Cosa c’era allora che oggi non c’è più?

«Una voglia, un'urgenza di creare il nuovo. Di rompere gli schemi e vedere cosa fosse possibile. Non c'erano le regole e i paletti che nella discografia esistono adesso, anzi, c'era la ricerca dell'inusuale. Rock, black, folk e jazz riunivano quasi tutto lo scibile, ma a volte c'erano più idee in un disco che in un anno di musica di adesso».

L’informazione?

«Erano tempi molto diversi. Anche l'informazione era scarsa, l'accesso universale a tutto che hai ora con internet non era neanche ipotizzabile. I dischi uscivano in ritardo rispetto a Stati Uniti o Inghilterra, a volte non uscivano affatto e li compravamo di importazione».

Oggi invece...

«Il satellitare ha portato una miriade di canali musicali, ma nessuna attenzione in più al fattore culturale della musica. Nessuno ha voglia di raccontare le storie con cui siamo cresciuti: la redenzione della musica black, la trasgressione del rock, la poesia dei cantautori è come se non fossero mai esistite. Tutte le radio trasmettono le stesse cose, quelle in classifica».

La crisi della discografia?

«Le nuove tecnologie hanno creato molti problemi alle case discografiche, che non hanno compreso per tempo la sfida delle nuove tecnologie. Si sono preoccupati della pirateria, ma non son riuscite neanche a creare una piattaforma comune per la commercializzazione sul web. Se non arrivava Steve Jobs, la Apple e i-Tunes a risolvergli il problema della vendita on line...».

Più gioie o dolori?

«Internet è una minaccia ma anche un'opportunità, ma la devi saper cogliere. È importante capire che una canzone ormai viene consumata in tante forme diverse. Il mondo del web richiedeva competenze nuove, e non tutti si sono attrezzati per tempo. Ora la lezione è chiara, e le politiche sono in parte cambiate: si è capito che il web è strategico per diffondere vecchi e soprattutto nuovi artisti. In alcuni paesi (Inghilterra, per esempio) i prezzi dei cd si sono abbassati, i veri incassi gli artisti li fanno soprattutto con concerti e pubblicità, apparizioni, marketing».

Nella comunicazione?

«Lì internet ha creato un ambiente di partecipazione che ha trasformato il mondo. Anche se siamo solo all'inizio, c'è quasi un prima e dopo. La quantità di cose nuove che possiamo fare e quelle che è più facile fare on line, i contatti che possiamo intrecciare e la facilità con cui gira l'informazione globalmente sarebbero state incredibili pochi anni fa».

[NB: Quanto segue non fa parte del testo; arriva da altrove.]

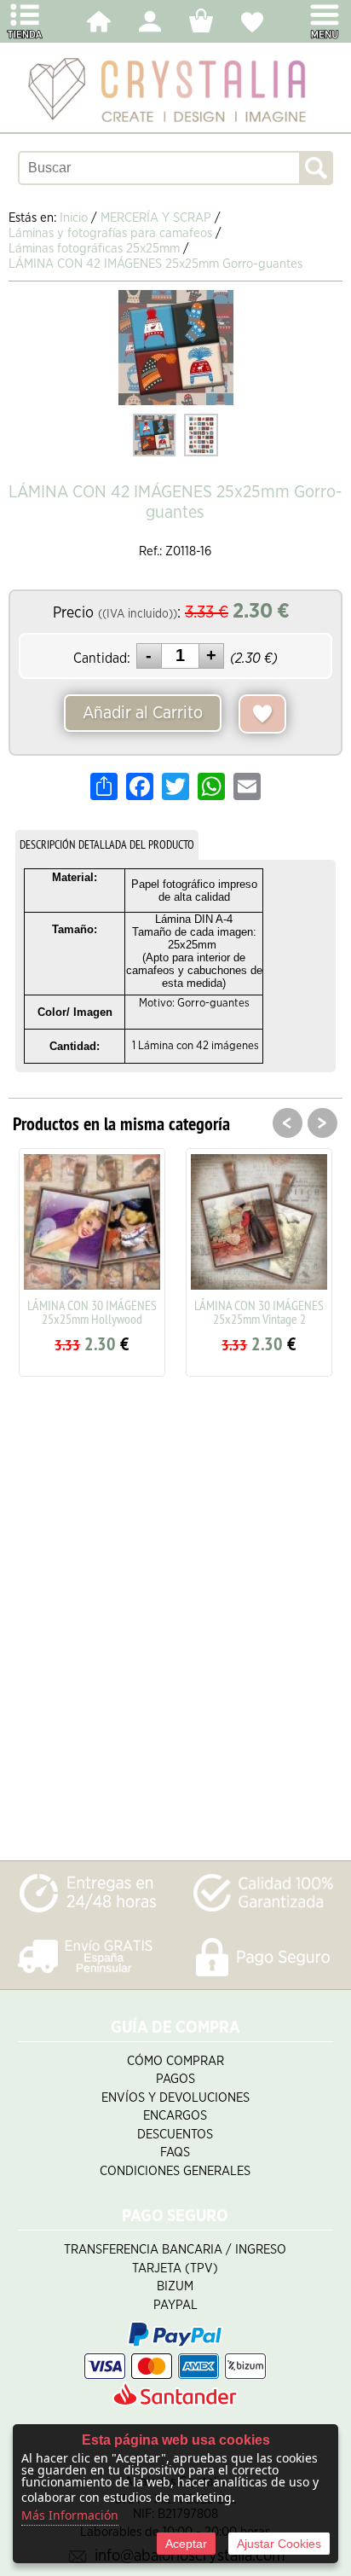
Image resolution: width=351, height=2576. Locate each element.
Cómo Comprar (175, 2061)
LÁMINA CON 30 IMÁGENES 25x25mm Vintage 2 (259, 1312)
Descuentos (175, 2134)
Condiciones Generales (175, 2171)
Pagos (175, 2079)
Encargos (175, 2115)
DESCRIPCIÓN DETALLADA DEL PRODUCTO (107, 844)
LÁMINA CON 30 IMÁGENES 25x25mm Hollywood (92, 1312)
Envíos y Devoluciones (175, 2098)
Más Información (69, 2515)
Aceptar (186, 2543)
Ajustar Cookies (279, 2543)
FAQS (175, 2152)
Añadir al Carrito (143, 713)
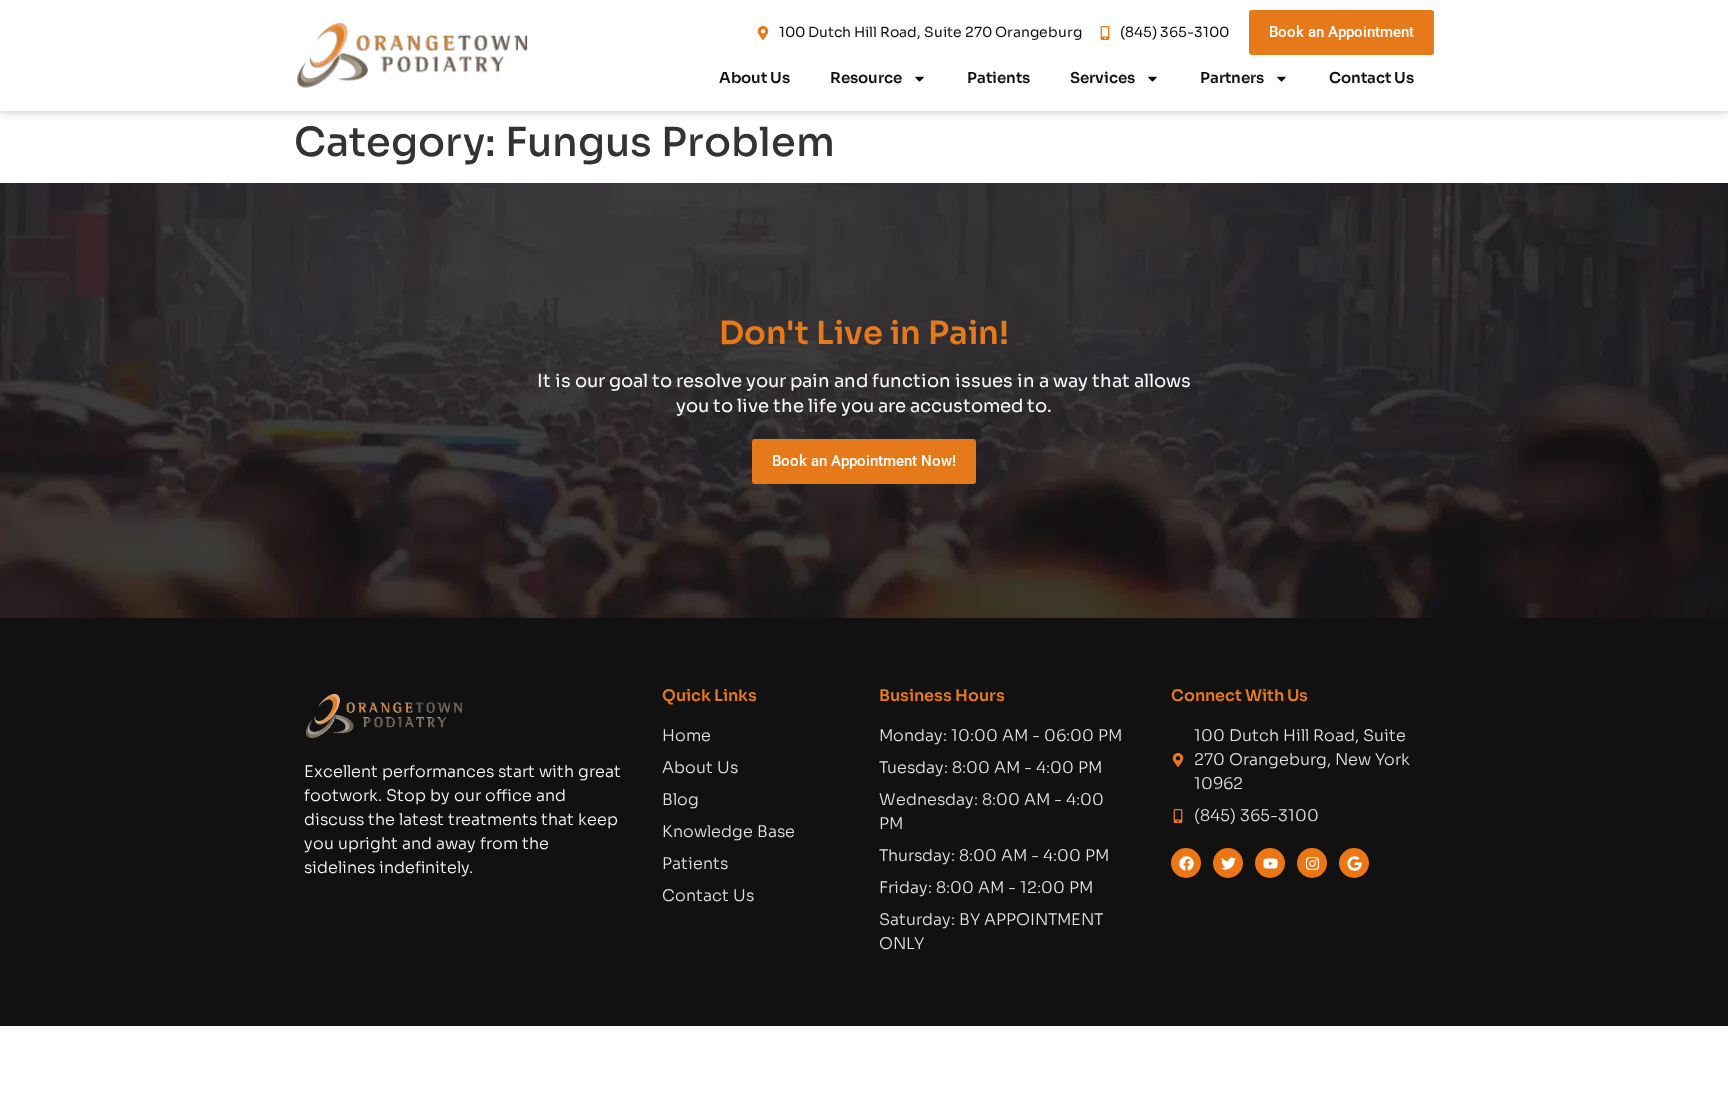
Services (1102, 77)
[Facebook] (1186, 863)
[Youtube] (1270, 863)
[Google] (1354, 863)
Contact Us (1371, 77)
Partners (1232, 77)
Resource (866, 77)
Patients (998, 77)
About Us (754, 77)
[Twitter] (1228, 863)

Volevamo cambiare il mondo ma il mondo ha cambiato noi. O no?

«Qualcosa è cambiato: la nostra maniera di pensare, di agire, la consapevolezza di chi siamo e cosa dovremmo essere. La musica è un veicolo di idealismo e partecipazione. Non ha tempi costanti, il suo effetto non è matematico. In quegli anni, sicuramente ha contribuito moltissimo: rispecchiava i tempi, e viceversa».

Mentre ora?

«I tempi ora, come diceva Dylan, sono cambiati, e anche molto. Sono tempi in cui siamo un po’ spaventati, incerti, molti tendono al quieto vivere, per molti la vita si è fatta dura. Non sono pochi quelli che si preoccupano degli altri e di cambiare il mondo, ma certo si fa una gran fatica. E la musica di adesso - non viviamo un momento artistico memorabile - rispecchia tutto ciò».